A friend reminds me that Saturday was the anniversary of Boswell’s first meeting with Johnson, in 1763, in Tom Davies’ bookshop in Russell Street, Covent Garden. That the two unlikely and perfectly matched friends should meet in a bookshop is only fitting; that the Englishman should sting the Scot with a memorable one-liner, even better. When Davies divulged Boswell’s national origin, the Scot quickly and rather pathetically defended himself: “Indeed I come from Scotland, but I cannot help it.” To which Johnson replied: “That I find is what a very great many of your countrymen cannot help.”                                

Not even romantic love is so resistant to understanding as friendship. Opposites attract – and repel.

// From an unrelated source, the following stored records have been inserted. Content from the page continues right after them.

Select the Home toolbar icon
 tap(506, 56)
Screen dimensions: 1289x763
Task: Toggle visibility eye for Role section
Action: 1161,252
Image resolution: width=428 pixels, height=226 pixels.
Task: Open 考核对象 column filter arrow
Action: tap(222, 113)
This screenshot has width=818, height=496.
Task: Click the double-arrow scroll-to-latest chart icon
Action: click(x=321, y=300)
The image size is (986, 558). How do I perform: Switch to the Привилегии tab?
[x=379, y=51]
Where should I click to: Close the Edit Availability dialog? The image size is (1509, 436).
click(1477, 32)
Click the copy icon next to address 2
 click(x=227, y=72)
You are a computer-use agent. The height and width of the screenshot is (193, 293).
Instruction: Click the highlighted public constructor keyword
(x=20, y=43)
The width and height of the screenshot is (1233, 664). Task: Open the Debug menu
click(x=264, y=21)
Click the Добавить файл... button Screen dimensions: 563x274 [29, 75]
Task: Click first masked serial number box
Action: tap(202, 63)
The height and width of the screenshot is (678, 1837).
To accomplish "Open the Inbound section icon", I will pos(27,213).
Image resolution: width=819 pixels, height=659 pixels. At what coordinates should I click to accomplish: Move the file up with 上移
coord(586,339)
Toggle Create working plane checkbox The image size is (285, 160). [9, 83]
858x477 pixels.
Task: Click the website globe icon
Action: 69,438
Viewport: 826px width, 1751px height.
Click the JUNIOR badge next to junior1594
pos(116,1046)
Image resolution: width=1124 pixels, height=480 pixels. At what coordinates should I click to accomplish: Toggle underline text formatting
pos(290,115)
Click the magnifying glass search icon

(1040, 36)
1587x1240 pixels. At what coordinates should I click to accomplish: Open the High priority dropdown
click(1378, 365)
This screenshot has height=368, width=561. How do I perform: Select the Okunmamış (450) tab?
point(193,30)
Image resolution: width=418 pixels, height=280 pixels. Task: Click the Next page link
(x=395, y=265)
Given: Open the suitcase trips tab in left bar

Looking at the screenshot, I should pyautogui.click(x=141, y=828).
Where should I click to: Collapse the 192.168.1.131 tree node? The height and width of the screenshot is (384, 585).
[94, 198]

There’s no predicting the intensity, devotion or longevity of a friendship, though if my experience is representative, a sense of humor helps, whether of the coolly witty sort, or the more raucous, Rabelaisian, full-body-laugh variety. Here, in his Life of Johnson, on this date, May 17, in 1775, Boswell inadvertently gives away at least one secret of their friendship: 

“I passed many hours with him on the 17th, of which I find all my memorial is, `much laughing.’ It should seem he had that day been in a humour for jocularity and merriment, and upon such occasions I never knew a man laugh more heartily. We may suppose, that the high relish of a state so different from his habitual gloom, produced more than ordinary exertions of that distinguishing faculty of man, which has puzzled philosophers so much to explain. Johnson’s laugh was as remarkable as any circumstance in his manner. It was a kind of good humoured growl. Tom Davies described it drolly enough: `He laughs like a rhinoceros.’”

Hilarity, it seems to me, is the perfect complement to “habitual gloom.” Who has more to laugh about than a devoutly serious man?

1 comment:

James said...

Thanks for noting this momentous occasion in literary history. Samuel Johnson with a "Rabelaisian" laugh; how wonderful.